I have always been an emotional person. This has very rarely seemed like a good thing. I cry too much, I get too angry, I laugh too loud in movie theaters. But a few years ago at a Vineyard conference, I heard God whisper in my ear that he made me this way and he likes me this way. The tears and the laughter are real, intentional.

At the time I was leading a prayer ministry with all the solidity and permanence of a sand castle. And not those cool, professionally sculpted sand castles, either. My propensity to cry when moved by something felt like a giant liability.
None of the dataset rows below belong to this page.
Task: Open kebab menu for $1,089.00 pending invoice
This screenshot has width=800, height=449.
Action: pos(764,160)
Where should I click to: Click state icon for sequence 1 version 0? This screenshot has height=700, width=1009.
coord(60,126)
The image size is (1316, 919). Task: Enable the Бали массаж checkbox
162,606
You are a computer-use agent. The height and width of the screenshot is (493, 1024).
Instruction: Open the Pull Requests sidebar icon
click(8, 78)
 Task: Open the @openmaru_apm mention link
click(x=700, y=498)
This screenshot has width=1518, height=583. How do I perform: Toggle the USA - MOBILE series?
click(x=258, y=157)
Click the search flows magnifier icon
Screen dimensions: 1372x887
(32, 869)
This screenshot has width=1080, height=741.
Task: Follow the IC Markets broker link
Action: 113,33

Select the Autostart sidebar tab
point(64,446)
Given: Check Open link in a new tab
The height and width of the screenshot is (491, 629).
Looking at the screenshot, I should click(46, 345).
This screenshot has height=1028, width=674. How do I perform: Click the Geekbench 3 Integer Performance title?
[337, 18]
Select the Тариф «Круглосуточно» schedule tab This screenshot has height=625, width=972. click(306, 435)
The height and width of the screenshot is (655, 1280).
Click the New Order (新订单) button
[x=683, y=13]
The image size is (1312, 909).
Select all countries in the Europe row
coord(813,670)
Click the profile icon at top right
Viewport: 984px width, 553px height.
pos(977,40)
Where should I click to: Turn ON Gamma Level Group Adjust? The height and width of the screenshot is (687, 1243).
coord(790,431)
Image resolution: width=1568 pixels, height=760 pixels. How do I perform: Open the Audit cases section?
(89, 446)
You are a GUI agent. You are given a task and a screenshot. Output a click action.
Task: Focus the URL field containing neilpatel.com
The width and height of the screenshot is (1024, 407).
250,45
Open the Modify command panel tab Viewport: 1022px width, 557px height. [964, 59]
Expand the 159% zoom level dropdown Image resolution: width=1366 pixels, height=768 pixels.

When I officially started coordinating the Sunday morning prayer team, I was warned to “hold it together,” so the congregants could feel confident that upper leadership were strong, stable people. While I don’t agree with that premise, the advice was not unwarranted. I had once totally lost it while teaching a prayer class and was left to snuffle awkwardly through my notes. And too often when praying for an individual, far too much of my energy was focused on not crying. That ministry fizzled until I left it and I have no idea what state it’s in today.

About a year ago I started leading a women’s open share group at Celebrate Recovery. This is a group where women come together and everyone can say anything they want for five minutes. No one is allowed to say anything in response without permission from the woman doing the sharing. It’s magical. While leading that group, I became pregnant after trying for a year, and lost the baby a week later. I couldn’t stop crying. I would calmly, even cheerfully read the rules for open share, listen intently to the other women, and then unashamedly bawl through my five minutes. That felt good, like open share is supposed to feel good. I could be as angry, grief-stricken, and irrational as I truly was and the women would listen and refuse to judge or fix me.

Almost all the women in my open share group decided to get into a 12-step group (where a closed group of people actually work through the 12 steps, as opposed to just sharing). It seemed natural for me to lead that 12-step group. For the first time in my life I heard not one but three people say, “I’m so glad that you’re going to be leading my group.” In the 12-steps, of which we have completed five, I’ve continued to be honest and vulnerable with my group, and the group has continued to prosper. I’ve seen more wonderful, positive, life-changing God stuff happening in that group that I’ve seen in any other ministry I’ve led. I thought only special people got to do that stuff. And I honestly think that a big part of the success and the main reason I’m comfortable leading at this level is that my emotionality and my leadership are no longer at odds. They are helping each other.

As it turns out, people feel more comfortable with an authentic, open, honest leader who is dealing with real stuff in their lives, than with a totally-okay-all-the-time leader. Or at least they are in Celebrate Recovery. What’s more, I think I’m a much better leader this way. This way, I spend no energy trying to put a choke-chain on my emotions. The things I do well – structure, follow-up, organization, prayer, all function better when I know it’s okay to cry. I am more trustworthy, more honest, less judgmental, a better leader when I can say, “I’m really angry right now.” And I am a hell of a lot happier when I can laugh and joke and be ecstatically happy without worrying that I won’t be taken seriously. This may seem obvious to some and sheer folly to others, but this is my hard-won conclusion.